Some parties leave you with hangovers. Some leave you with awkward memories. And then there are parties like this one, where someone doesn’t make it out alive.
The Sohrab Handa thriller on ZEE5, Everybody Loves Sohrab Handa, takes a setting we all recognise, a familiar gathering of friends, and quietly turns it into something considerably more unsettling. Not with noise or chaos, but with the slow, creeping realisation that something isn’t right.
And by the time you realise what it is, it’s already too late.
When Familiar Faces Start Feeling Unfamiliar
The film doesn’t open like a typical suspense crime movie. There’s no immediate tension, no dramatic setup. Instead, it relies on familiarity.
A group of people who know each other, at least on the surface, come together for an evening. Conversations drift between casual and careful. There’s history here, but also distance.
You sense it early on: these are not effortless friendships. And then, almost quietly, the film pulls the rug. Sohrab Handa is found dead.
What follows isn’t panic. It’s discomfort. The kind that remains in the room, unspoken but impossible to ignore.
The Man Everyone “Loved”… Or Did They?
The irony in this murder mystery movie starts with its title. Because Sohrab Handa, played by Vinay Pathak, is not easy to love.
He is observant in the most intrusive way. Quick to comment, quicker to provoke. The kind of person who says what others avoid, and often at the most inopportune moment.
But here’s what makes it interesting.
He doesn’t just create discomfort. He exposes it. And suddenly, the film shifts into an enthralling whodunit movie, where the question isn’t built on mystery alone but on memory.
Who was hurt? Who was humiliated? Who finally had enough?
Conversations That Mean More Than They Say
With actors like Ranvir Shoray, Waluscha D’Souza, Saurabh Shukla, Koel Purie, Sadia Siddiqui, and Chandrachoor Rai, the film builds its tension not through action, but through interaction.
This is not a loud film. It hears more than it speaks.
- A pause lingers longer than expected.
- A response comes just a second too late.
- A glance has more impact than a full sentence.
It’s in these details that the film finds its rhythm, placing it comfortably among more thoughtful suspense thriller movies.
The Party Becomes the Game
Once the reality of the murder settles in, the dynamic changes completely. No one leaves. No one relaxes. No one trusts.
What was once a social gathering becomes something else entirely, a psychological space in which every word seems like a move, and each silence seems intentional.
This is where the film immerses itself in the essence of a psychological thriller movie. Not because of what happens, but because of what people think is happening.
A Mystery That Appears Personal
The brilliance of the Sohrab Handa thriller lies in how close it feels. There’s no grand conspiracy. No elaborate backstory. No external villain.
Just people. People with history. With ego. With unsettled things, they never addressed them.
That’s what makes this more than just another dinner party murder mystery. It feels uncomfortably real. Like a situation that could exist right under the surface of any social circle.

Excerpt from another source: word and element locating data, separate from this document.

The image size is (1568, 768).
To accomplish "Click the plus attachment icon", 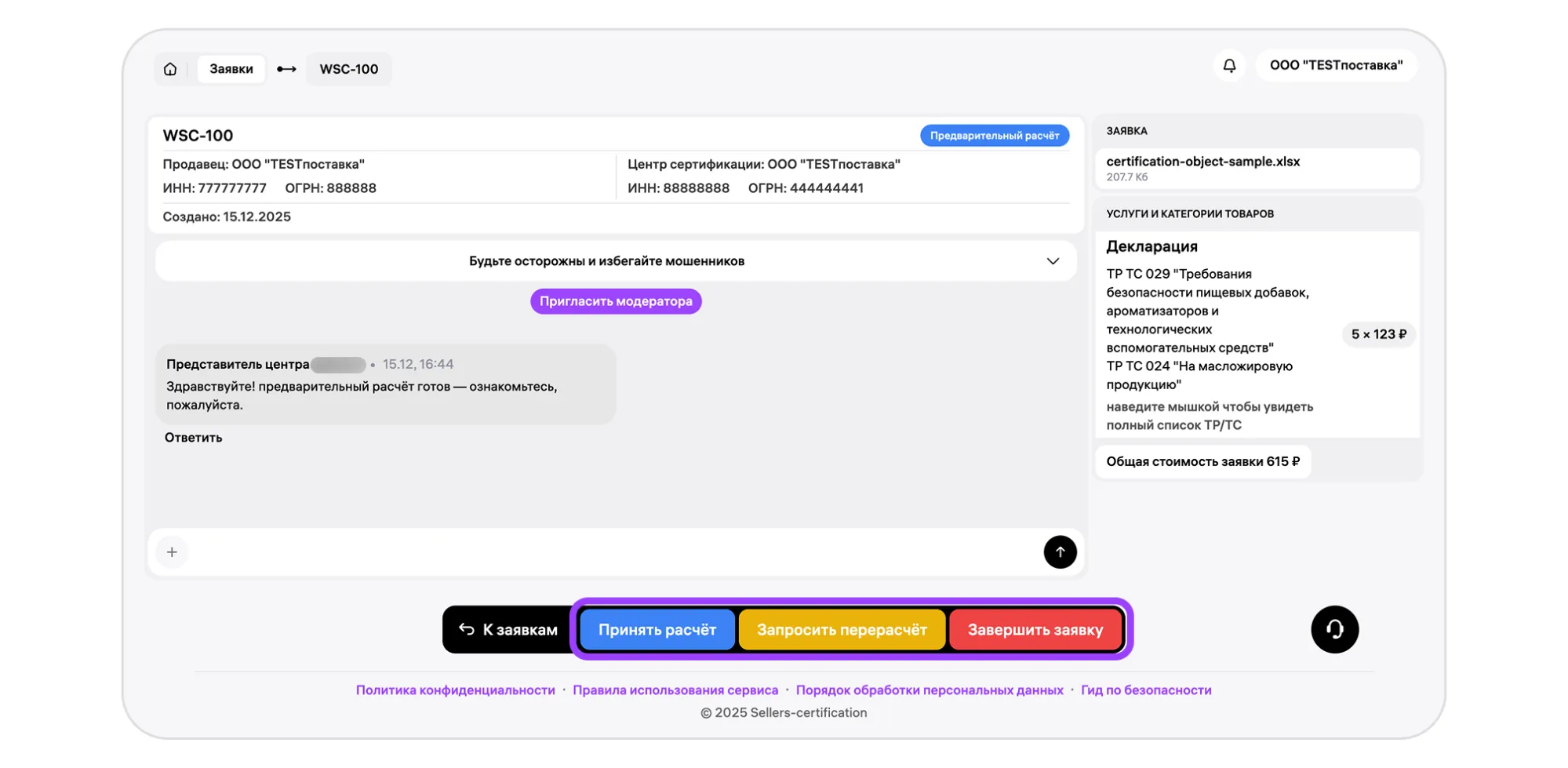I will coord(172,552).
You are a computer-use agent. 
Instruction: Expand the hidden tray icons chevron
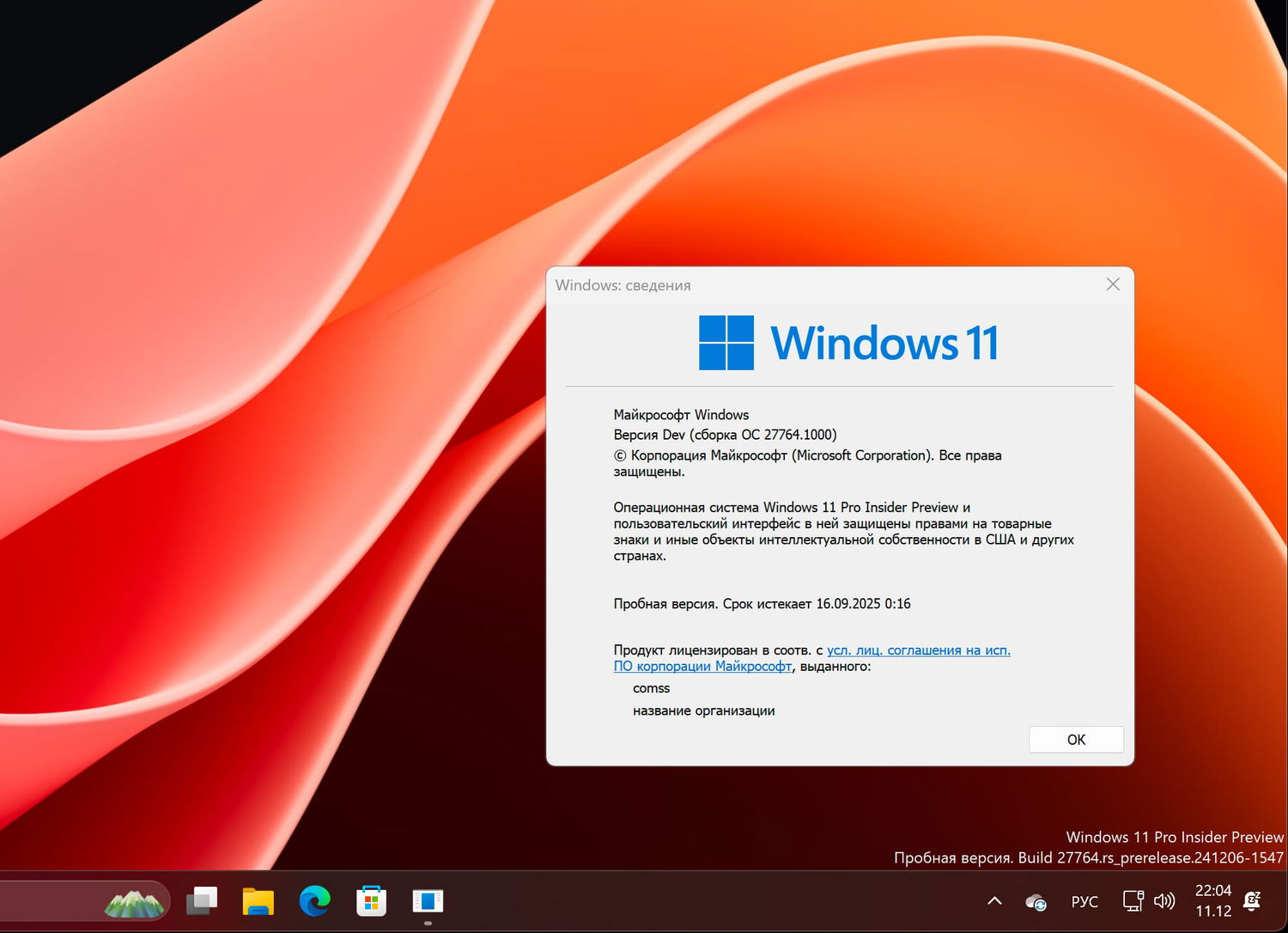[993, 901]
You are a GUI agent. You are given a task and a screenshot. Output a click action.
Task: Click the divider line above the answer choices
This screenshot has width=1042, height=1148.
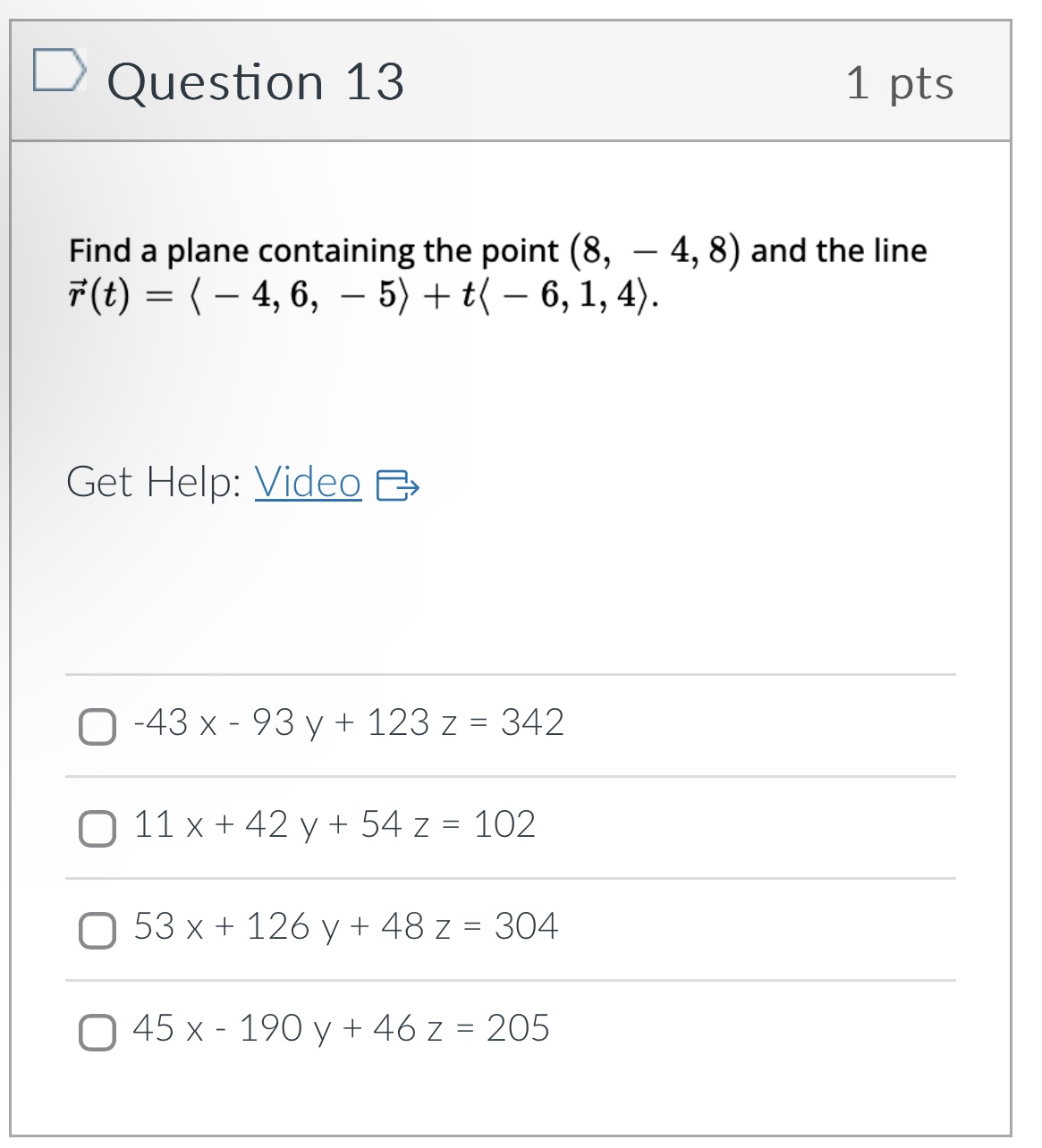coord(510,673)
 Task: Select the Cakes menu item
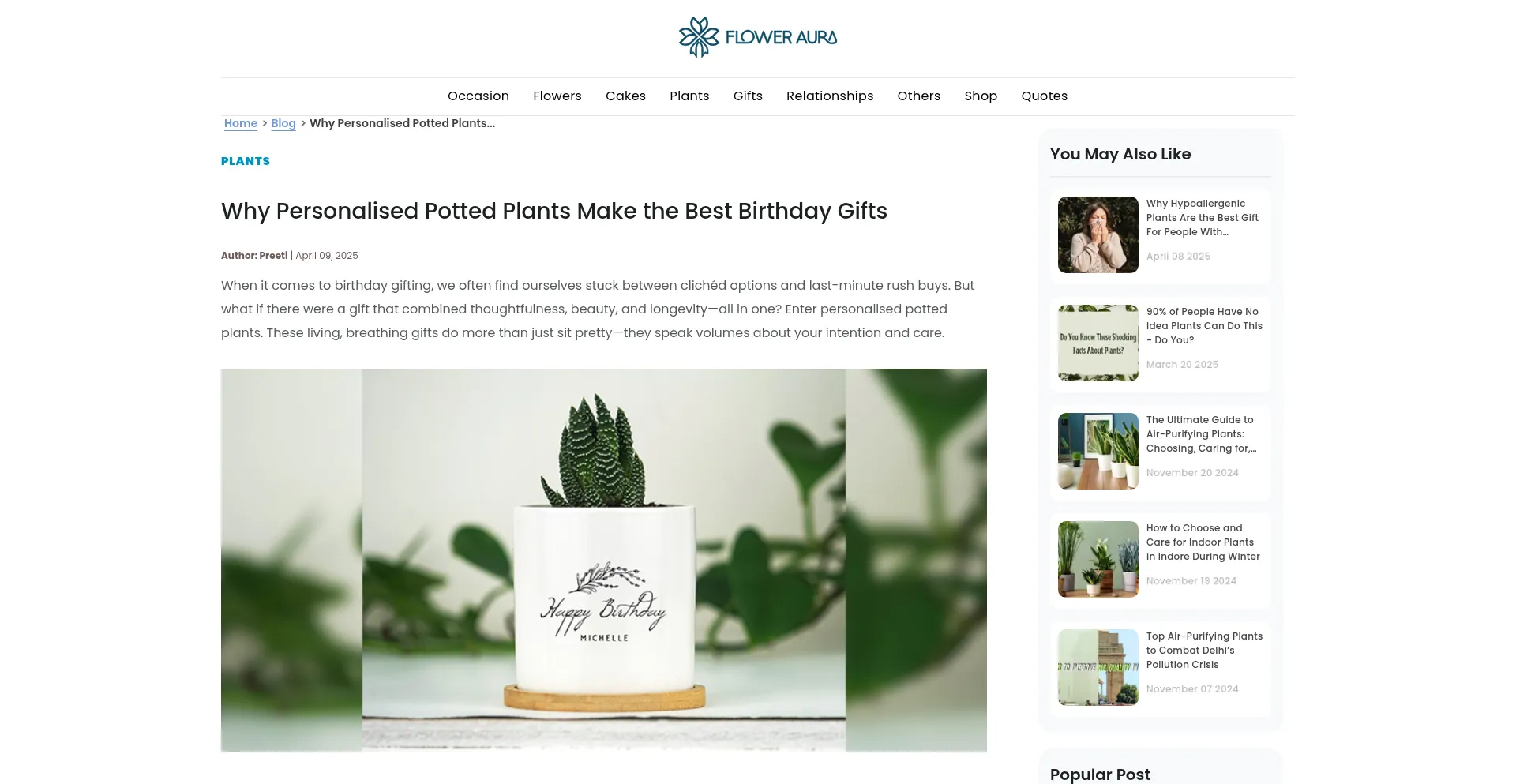(x=625, y=96)
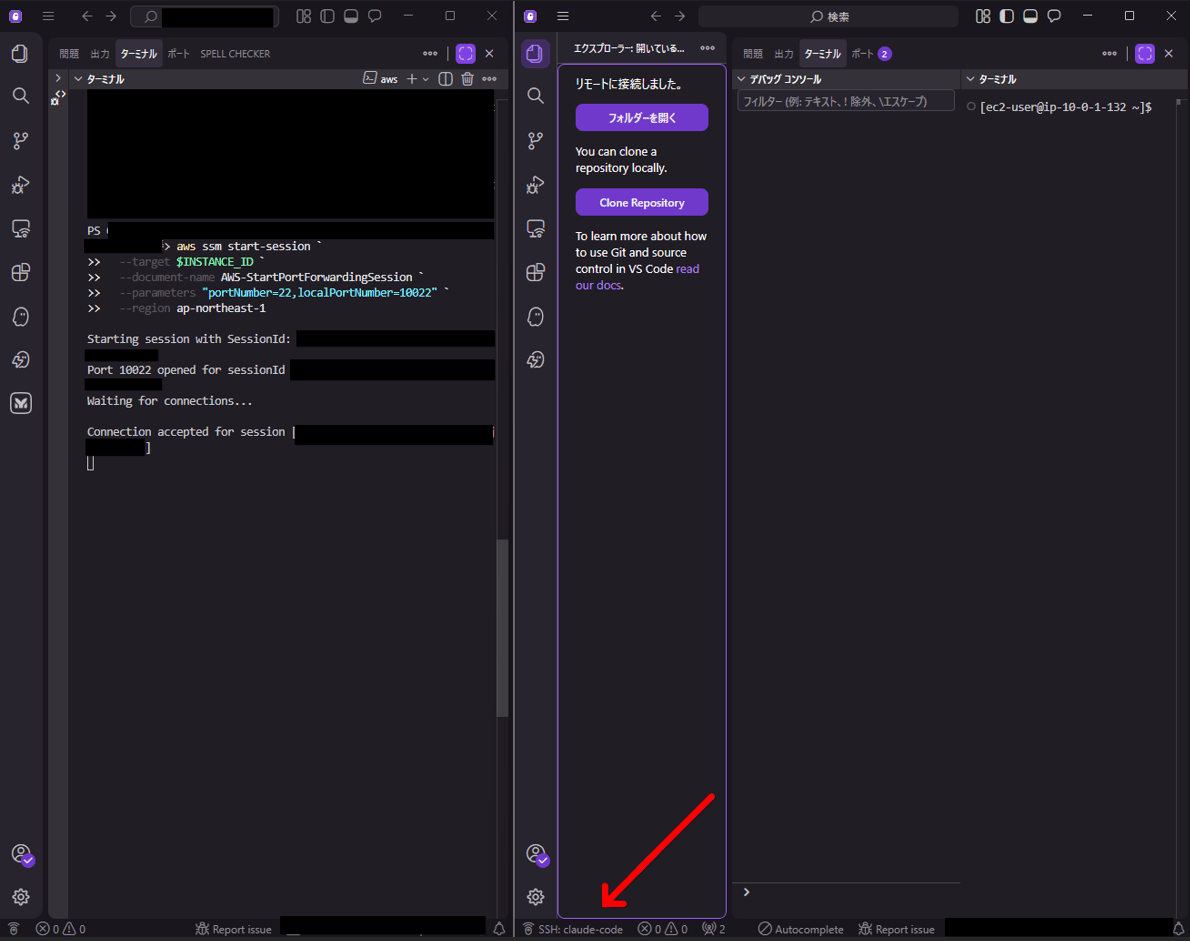
Task: Open forwarded ports indicator in right status bar
Action: (714, 929)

Suspense That Doesn’t Shout
In a space crowded with intense suspense movies, this one takes a quieter route. It doesn’t try to shock you every few minutes. It doesn’t rely on dramatic twists to keep you engaged.
Instead, it lets the tension sit.
It builds slowly, almost patiently, until you find yourself completely absorbed, trying to read expressions, replay conversations, and connect the smallest details. That’s where it stands out among modern suspense movies.
Final Take
Everybody Loves Sohrab Handa on ZEE5 is not simply a mystery drama movie. It’s an observation of people under pressure.
It doesn’t rush to give answers. It lets the discomfort unfold. And by the end, what stays with you isn’t just the question of who did it, but something more troubling: how well do you really know the people you spend time with?
Because sometimes, it only takes one night and one moment for everything to change.